ASSIGNMENT: Entries follow. Give back exactly the lines starting at the one containing "Image resolution: width=1568 pixels, height=669" and ending at the one containing "Task: Bookmark file with the star icon", and no other lines.

Segment Start: MATERIAL FOR THE TASK

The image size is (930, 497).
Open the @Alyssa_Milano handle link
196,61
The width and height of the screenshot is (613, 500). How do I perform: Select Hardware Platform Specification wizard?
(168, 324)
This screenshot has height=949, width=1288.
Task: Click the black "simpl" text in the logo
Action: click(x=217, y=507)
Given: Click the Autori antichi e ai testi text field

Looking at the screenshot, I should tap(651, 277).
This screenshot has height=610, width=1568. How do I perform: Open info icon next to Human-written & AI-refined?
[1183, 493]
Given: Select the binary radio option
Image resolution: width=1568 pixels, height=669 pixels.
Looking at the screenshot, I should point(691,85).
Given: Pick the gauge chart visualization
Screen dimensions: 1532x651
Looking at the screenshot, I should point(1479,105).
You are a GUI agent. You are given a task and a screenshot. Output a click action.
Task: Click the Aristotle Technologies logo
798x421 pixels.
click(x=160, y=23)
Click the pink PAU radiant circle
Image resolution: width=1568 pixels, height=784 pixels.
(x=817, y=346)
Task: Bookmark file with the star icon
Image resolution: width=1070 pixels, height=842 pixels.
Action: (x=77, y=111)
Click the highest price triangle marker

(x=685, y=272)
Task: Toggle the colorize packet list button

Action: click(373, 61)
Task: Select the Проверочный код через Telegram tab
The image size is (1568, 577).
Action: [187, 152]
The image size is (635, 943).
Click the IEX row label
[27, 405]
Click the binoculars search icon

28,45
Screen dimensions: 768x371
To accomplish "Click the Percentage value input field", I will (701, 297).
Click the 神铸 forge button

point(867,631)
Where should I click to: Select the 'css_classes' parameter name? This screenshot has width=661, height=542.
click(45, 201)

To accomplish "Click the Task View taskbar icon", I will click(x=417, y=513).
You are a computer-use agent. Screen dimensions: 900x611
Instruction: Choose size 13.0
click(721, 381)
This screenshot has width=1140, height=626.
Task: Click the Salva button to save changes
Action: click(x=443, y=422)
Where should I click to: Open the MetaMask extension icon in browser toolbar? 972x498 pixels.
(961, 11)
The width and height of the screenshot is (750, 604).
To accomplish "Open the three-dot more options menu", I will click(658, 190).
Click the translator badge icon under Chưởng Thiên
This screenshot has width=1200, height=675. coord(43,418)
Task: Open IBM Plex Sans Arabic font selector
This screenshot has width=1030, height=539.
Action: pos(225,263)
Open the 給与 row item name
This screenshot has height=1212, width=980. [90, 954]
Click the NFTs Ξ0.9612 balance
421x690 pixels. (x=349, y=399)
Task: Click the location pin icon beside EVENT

Segment End: MATERIAL FOR THE TASK

WRITTEN RESPONSE:
Image resolution: width=1568 pixels, height=669 pixels.
Looking at the screenshot, I should point(691,85).
Given: Pick the gauge chart visualization
Screen dimensions: 1532x651
Looking at the screenshot, I should point(1479,105).
You are a GUI agent. You are given a task and a screenshot. Output a click action.
Task: Click the Aristotle Technologies logo
798x421 pixels.
click(x=160, y=23)
Click the pink PAU radiant circle
Image resolution: width=1568 pixels, height=784 pixels.
(x=817, y=346)
Task: Bookmark file with the star icon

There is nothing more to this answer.